Il contient des informations sidérantes : son auteur, Basil Liddell Hart (1895 - 1970), maître britannique incontesté de l’art militaire, a obtenu l’autorisation de rencontrer, juste après la guerre, en captivité ou en prison, quelques uns des généraux les plus importants de la Wehrmacht, tels Guderian, von Rundstedt, von Thoma, l’adjoint de Rommel, Kesselring, Manteuffel, etc.

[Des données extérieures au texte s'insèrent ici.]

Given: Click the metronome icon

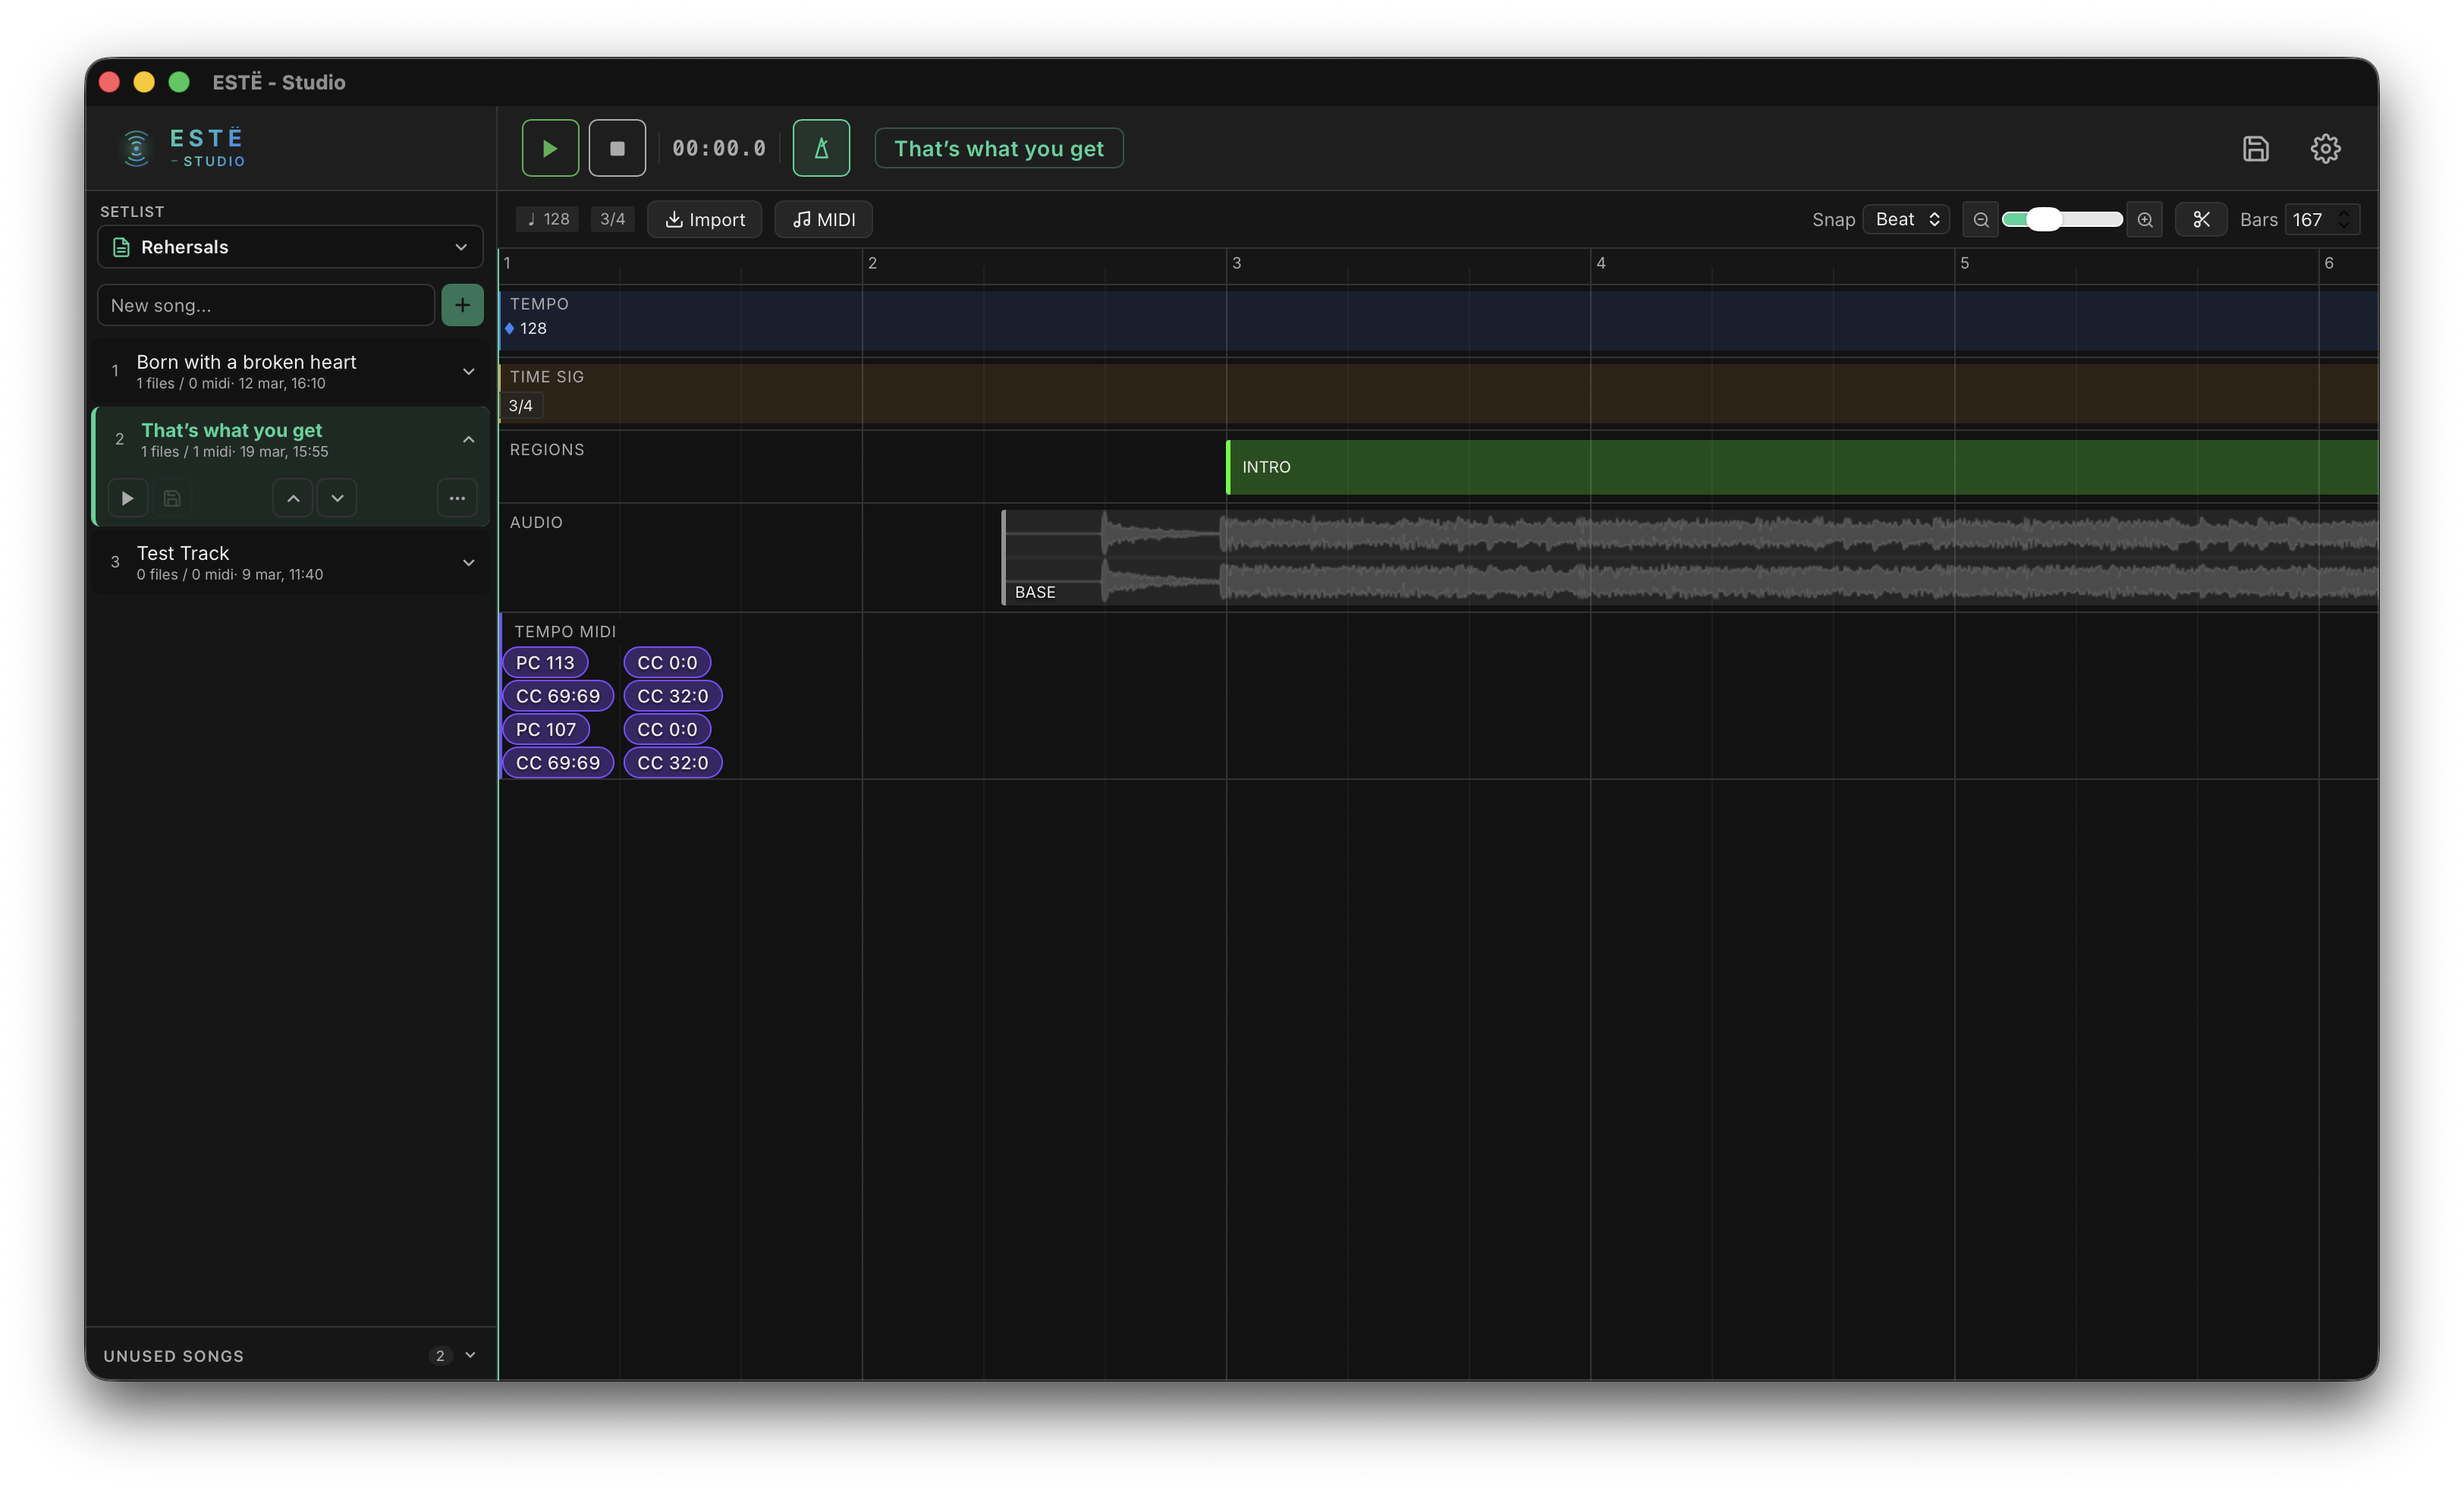Looking at the screenshot, I should [820, 147].
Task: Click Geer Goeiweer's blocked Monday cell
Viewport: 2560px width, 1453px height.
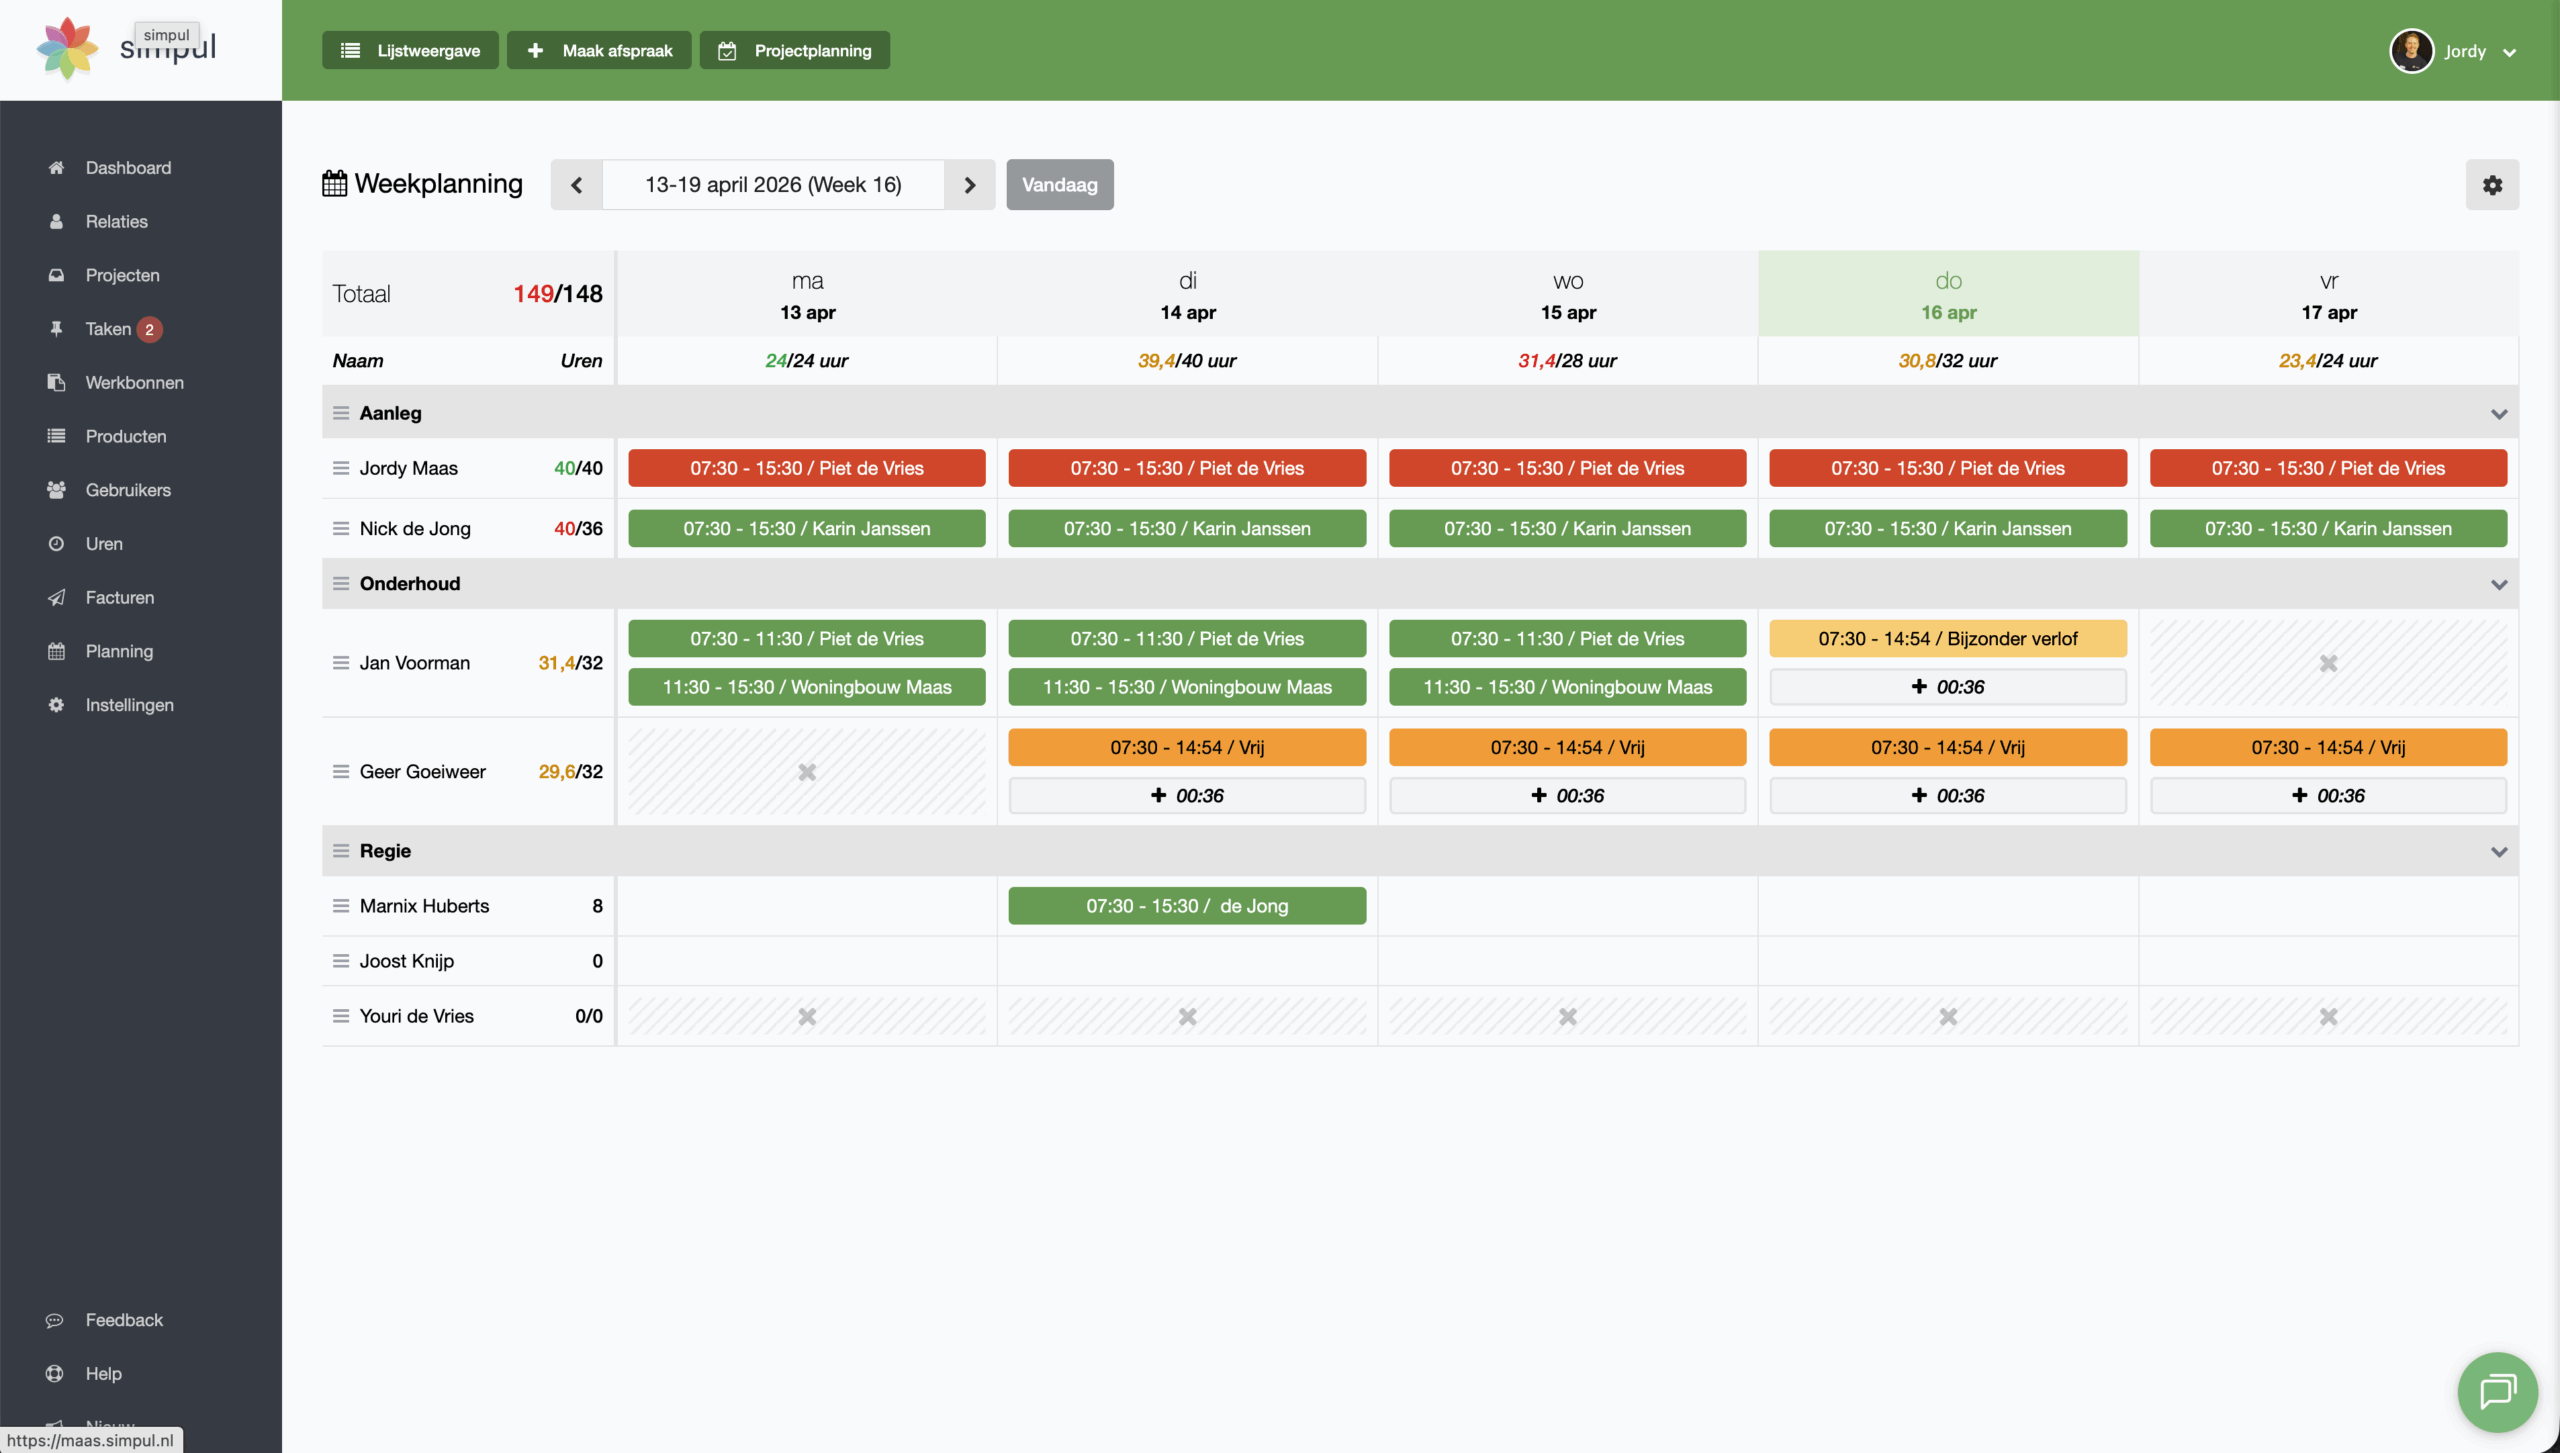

C’était une époque où l’on attribuait aux SS la totalité des crimes de guerre, sans mettre en cause les armées et leurs chefs, ce qui s’est révélé inexact dans la décennie 70. Donc, Liddell Hart pouvait parler « tranquillement » à ces généraux qui se confiaient volontiers à un expert dont la curiosité les flattait. Aujourd’hui, nous connaissons l’étendue des crimes qui ne peuvent être imputés à la seule SS, donc nous sommes naturellement méfiants à l’égard des interlocuteurs de Liddell Hart. Il n’empêche que leur témoignage est utile pour comprendre le point de vue « de l’autre côté de la colline ».
Disons tout de suite que la non-réédition en France (avant 2011) de ce livre sorti en 1948 est peut-être due au tableau crucifiant qu’elle donne de l’Etat-major français de 1940. Dans les Ardennes, les Allemands n’arrivent pas à croire à l’absence de réaction et craignent un piège. Ils savent qu’une intervention cohérente de l’aviation française conduirait à une seconde bataille de la Marne, mais rien ne vient. Ce livre est durement critiqué par des lecteurs français sur internet, tant il est vrai que les Français ont toujours du mal à accepter la réalité.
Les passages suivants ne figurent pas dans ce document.